Abstract
Background: Autologous stem cell transplantation is an effective therapy for patients with multiple myeloma. We and others have previously reported the influence of lenalidomide based regimens on the ability to harvest adequate number of stem cells for successful transplantation. In order to identify factors predicting for poor mobilization we studied a large group of patients who underwent an attempt at stem cell mobilization after receiving lenalidomide and dexamethasone as primary therapy for myeloma.
Methods: We identified sequential patients who received lenalidomide and dexamethasone as initial therapy for their myeloma and then underwent stem cell mobilization for immediate or future stem cell transplantation. Patients who received any other regimen prior to the stem cell mobilization were excluded. Between July 2004 and May 2008, 106 patients, satisfying the above criteria were identified from the Mayo Clinic transplant database. Medical records and collection sheets were examined for the data.

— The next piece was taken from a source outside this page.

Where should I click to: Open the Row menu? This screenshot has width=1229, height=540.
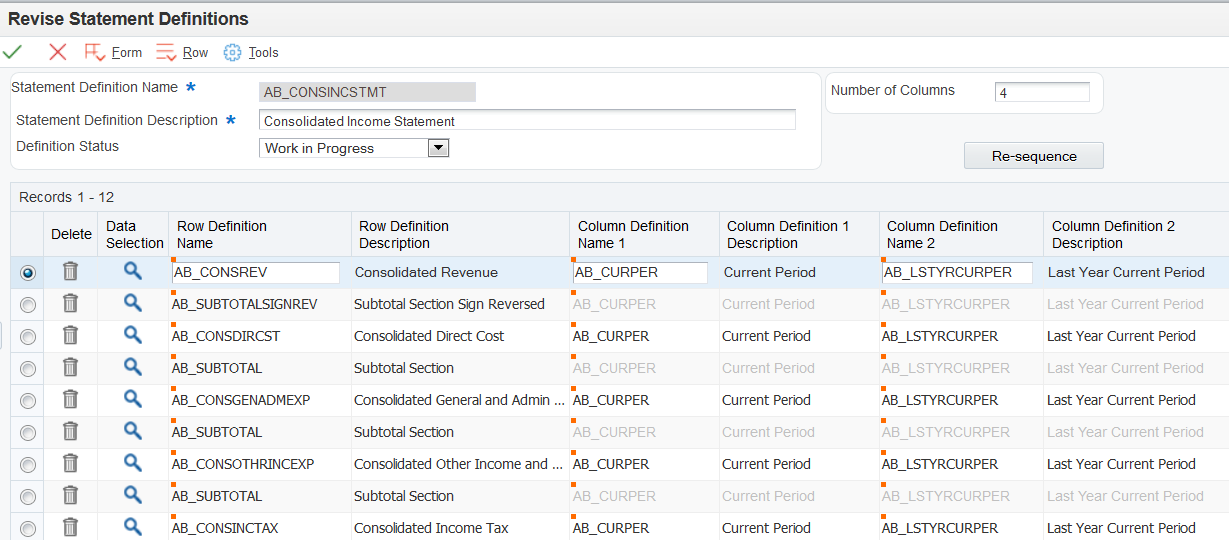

Results: The median (range) age at mobilization was 60 yrs (29–75); 34 (32%) were over 65 yrs and 59 (55%) were males. The median duration of lenalidomide therapy was 4 months (range; 1–13). The strategy for stem cell mobilization was GCSF alone in 92 patients (87%), cyclophosphamide (CTX) and GCSF in 11 pts and 3 pts received AMD3100 and GCSF. Among the GCSF mobilized patients, 10 pts (11%) failed to collect at least 2.5 million cells required for one transplant, including 8 patients who never achieved the minimum peripheral count threshold to initiate the collection. Two of the 11 pts undergoing primary mobilization with CTX/GCSF failed to collect any cells, while all of the 3 pts mobilized with AMD3100 were successful. Five of these pts subsequently underwent successful salvage mobilization with CTX/GCSF, 1 with AMD3100, one failed to mobilize with CTX and the rest did not repeat mobilization. Given that the total CD34 collection and the number of days of collection are influenced by the CD34 goal, we examined patient characteristics that correlated with the CD34 collections over the first 2 days. Increasing patient age and the duration of lenalidomide therapy, both correlated with decreasing 2-day CD34 collection, while the time between last dose of lenalidomide and the start of GCSF had no effect. We then performed ROC analysis to find best cut-off points that predicted the inability to collect adequate (2.5 million) CD34 cells in 3 days. Lenalidomide therapy of more than 4 months (P =0.03) and age > 63 yrs (P = 0.04) best predicted inability to achieve this endpoint. In addition, a peripheral blood CD34 count < 5/uL on day 5 after start of GCSF was highly predictive of failure to reach this endpoint.
Conclusions: Inability to collect adequate stem cells with lenalidomide appears to be related to patient age and the duration of lenalidomide therapy. We recommend early stem cell collection and storage, if a delayed transplantation approach is taken. Patients receiving more than 4 cycles of therapy and those over 65 years should undergo mobilization with CTX+G-CSF, rather than G-CSF alone. Majority of the patients who fail G-CSF based collection can be mobilized using CTX and G-CSF. Early identification of failures after G-CSF administration using the peripheral CD34 counts can potentially allow salvage using strategies such as AMD3100.
Disclosures: No relevant conflicts of interest to declare.